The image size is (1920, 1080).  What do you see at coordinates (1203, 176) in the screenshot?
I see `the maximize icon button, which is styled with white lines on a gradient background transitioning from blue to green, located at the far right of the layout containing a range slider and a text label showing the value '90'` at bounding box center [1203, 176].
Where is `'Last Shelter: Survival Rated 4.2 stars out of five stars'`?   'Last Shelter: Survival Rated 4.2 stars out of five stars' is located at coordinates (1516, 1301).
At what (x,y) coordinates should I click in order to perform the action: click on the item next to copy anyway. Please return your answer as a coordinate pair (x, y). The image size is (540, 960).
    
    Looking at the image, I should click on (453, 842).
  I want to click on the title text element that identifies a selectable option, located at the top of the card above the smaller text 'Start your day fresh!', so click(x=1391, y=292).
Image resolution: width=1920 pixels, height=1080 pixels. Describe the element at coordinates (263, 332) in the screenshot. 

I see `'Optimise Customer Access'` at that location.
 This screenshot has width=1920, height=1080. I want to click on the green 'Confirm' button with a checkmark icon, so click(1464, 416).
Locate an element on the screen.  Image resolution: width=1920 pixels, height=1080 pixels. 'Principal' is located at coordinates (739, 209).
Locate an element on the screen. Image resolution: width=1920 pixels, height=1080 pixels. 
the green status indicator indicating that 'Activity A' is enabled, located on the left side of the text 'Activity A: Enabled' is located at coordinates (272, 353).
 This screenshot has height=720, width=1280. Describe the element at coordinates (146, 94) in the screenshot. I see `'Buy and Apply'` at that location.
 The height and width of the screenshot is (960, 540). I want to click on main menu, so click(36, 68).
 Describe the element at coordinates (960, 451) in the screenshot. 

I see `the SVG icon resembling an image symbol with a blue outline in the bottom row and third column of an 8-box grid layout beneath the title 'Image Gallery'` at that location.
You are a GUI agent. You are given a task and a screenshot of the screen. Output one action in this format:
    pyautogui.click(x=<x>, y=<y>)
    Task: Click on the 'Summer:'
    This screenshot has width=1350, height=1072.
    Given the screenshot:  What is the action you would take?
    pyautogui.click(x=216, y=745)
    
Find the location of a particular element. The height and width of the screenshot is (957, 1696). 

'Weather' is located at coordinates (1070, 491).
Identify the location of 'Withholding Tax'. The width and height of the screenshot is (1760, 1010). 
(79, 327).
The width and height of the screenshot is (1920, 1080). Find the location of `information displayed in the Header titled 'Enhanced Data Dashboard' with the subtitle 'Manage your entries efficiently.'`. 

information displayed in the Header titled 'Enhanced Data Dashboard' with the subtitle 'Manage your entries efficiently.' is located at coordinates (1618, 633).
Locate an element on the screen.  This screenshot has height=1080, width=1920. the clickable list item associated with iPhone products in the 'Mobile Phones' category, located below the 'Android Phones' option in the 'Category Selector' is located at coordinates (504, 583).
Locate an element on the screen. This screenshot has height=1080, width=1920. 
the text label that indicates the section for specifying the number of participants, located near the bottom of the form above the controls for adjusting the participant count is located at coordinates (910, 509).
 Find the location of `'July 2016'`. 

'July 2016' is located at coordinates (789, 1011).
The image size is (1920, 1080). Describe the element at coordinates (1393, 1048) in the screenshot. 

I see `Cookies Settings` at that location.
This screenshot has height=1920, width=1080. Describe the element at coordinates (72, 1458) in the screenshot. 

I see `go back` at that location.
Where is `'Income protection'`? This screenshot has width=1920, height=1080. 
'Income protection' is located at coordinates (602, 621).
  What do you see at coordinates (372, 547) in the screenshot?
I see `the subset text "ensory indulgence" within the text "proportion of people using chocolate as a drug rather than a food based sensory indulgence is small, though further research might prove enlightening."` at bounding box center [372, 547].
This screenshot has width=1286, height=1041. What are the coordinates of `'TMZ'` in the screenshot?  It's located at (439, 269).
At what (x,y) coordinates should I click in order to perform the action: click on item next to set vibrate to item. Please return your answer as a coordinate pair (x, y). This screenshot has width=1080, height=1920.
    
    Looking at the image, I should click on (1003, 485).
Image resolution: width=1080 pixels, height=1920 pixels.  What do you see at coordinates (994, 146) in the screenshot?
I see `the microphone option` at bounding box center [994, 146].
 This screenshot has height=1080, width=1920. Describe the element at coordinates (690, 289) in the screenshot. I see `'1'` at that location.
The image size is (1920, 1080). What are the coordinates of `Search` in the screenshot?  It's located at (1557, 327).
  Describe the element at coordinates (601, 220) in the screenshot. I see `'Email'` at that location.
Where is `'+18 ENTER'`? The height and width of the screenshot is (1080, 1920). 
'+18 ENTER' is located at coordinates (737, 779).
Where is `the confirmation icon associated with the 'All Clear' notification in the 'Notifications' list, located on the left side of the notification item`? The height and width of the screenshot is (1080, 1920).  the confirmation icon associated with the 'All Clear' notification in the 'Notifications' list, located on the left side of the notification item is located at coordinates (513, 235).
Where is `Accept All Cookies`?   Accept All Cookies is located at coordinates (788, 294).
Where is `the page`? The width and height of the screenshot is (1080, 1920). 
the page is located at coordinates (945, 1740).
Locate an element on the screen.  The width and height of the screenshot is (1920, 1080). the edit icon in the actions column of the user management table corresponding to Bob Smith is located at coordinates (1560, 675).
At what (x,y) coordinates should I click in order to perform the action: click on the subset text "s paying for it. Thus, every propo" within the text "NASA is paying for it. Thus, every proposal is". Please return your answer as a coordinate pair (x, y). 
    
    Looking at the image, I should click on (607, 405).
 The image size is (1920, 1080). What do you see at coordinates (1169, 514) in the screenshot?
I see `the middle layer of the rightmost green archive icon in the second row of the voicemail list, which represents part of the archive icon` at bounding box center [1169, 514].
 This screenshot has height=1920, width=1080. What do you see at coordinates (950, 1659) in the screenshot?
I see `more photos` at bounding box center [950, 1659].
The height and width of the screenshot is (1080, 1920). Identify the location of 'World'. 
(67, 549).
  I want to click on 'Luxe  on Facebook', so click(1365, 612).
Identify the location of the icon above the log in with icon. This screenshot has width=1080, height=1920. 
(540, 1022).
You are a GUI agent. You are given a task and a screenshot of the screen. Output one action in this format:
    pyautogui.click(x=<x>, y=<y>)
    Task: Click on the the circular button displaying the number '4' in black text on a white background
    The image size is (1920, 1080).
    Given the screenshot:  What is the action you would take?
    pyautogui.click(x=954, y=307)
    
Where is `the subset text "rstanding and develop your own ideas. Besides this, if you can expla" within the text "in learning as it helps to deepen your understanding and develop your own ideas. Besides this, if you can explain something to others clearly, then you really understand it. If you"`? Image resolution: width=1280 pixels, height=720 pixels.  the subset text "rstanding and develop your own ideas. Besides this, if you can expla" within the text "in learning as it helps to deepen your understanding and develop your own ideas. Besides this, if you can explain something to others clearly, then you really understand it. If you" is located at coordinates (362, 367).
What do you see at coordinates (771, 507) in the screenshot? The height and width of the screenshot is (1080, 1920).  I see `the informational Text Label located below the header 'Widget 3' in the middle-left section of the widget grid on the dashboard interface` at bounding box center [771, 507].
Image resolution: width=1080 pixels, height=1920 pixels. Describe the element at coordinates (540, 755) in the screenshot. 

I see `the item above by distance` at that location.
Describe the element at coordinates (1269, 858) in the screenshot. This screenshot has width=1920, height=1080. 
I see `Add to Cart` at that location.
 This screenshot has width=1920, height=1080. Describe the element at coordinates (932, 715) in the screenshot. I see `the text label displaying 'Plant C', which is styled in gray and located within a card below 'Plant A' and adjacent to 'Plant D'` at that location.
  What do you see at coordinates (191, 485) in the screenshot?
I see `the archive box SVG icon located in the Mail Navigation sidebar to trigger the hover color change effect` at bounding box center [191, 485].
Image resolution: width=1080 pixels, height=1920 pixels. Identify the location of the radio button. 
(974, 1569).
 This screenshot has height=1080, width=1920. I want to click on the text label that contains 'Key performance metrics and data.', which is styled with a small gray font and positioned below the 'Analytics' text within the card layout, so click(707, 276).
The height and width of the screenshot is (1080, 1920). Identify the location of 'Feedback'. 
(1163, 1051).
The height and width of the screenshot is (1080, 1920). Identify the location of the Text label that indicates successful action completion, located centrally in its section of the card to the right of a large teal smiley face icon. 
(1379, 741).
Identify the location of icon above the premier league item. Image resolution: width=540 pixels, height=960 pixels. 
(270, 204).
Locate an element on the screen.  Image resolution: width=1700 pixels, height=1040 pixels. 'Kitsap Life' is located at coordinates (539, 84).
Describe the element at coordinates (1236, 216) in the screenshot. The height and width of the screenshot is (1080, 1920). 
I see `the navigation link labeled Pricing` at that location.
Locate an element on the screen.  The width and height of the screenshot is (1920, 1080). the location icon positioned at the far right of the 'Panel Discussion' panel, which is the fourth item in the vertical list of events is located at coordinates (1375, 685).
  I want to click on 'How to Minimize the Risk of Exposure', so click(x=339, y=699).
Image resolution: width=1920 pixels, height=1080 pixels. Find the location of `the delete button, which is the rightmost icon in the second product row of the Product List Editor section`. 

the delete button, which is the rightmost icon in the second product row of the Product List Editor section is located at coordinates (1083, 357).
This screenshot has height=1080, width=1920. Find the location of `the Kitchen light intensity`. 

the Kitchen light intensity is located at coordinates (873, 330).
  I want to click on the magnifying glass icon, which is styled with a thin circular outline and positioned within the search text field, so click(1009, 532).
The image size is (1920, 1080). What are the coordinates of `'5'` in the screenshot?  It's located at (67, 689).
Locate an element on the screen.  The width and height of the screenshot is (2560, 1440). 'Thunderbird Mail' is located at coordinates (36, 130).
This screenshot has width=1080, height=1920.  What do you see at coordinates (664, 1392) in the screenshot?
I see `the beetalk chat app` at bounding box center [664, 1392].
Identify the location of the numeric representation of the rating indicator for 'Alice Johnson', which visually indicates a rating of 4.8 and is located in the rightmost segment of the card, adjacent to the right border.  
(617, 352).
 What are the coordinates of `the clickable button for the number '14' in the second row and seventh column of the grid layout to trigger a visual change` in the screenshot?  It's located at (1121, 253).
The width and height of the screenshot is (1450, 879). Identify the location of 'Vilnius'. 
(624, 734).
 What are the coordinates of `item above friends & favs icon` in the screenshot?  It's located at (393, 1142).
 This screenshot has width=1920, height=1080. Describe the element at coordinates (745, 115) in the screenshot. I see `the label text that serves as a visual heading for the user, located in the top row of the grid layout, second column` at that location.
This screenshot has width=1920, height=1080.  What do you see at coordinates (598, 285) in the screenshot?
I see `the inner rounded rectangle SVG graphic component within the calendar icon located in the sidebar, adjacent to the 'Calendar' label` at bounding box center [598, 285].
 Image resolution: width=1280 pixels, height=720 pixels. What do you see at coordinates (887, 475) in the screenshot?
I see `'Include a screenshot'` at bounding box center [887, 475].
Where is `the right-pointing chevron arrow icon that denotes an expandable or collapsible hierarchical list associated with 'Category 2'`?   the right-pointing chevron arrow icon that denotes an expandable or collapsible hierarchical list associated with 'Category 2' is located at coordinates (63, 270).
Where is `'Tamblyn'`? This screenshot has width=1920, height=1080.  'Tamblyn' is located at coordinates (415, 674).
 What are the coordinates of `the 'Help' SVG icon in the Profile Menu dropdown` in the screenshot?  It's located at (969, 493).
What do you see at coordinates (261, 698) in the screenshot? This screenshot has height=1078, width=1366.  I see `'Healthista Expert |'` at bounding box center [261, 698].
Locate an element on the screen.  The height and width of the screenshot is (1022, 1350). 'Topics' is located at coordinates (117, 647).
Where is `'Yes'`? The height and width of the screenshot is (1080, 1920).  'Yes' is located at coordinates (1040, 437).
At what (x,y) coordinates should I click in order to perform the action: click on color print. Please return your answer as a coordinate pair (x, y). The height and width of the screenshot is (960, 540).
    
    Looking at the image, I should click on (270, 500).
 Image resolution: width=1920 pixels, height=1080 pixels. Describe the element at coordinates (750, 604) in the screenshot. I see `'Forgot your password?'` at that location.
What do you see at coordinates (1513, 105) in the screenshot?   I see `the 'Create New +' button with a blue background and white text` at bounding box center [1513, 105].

*-*-*

Stated exercise - Please copy the items again, from the line that has "What do you see at coordinates (261, 698)" through the end of the items, changing "color print" to "black-and-white print" and leaving everything else as it is.

Exercise output -
What do you see at coordinates (261, 698) in the screenshot? This screenshot has height=1078, width=1366.  I see `'Healthista Expert |'` at bounding box center [261, 698].
Locate an element on the screen.  The height and width of the screenshot is (1022, 1350). 'Topics' is located at coordinates (117, 647).
Where is `'Yes'`? The height and width of the screenshot is (1080, 1920).  'Yes' is located at coordinates (1040, 437).
At what (x,y) coordinates should I click in order to perform the action: click on black-and-white print. Please return your answer as a coordinate pair (x, y). The height and width of the screenshot is (960, 540).
    
    Looking at the image, I should click on (270, 500).
 Image resolution: width=1920 pixels, height=1080 pixels. Describe the element at coordinates (750, 604) in the screenshot. I see `'Forgot your password?'` at that location.
What do you see at coordinates (1513, 105) in the screenshot?   I see `the 'Create New +' button with a blue background and white text` at bounding box center [1513, 105].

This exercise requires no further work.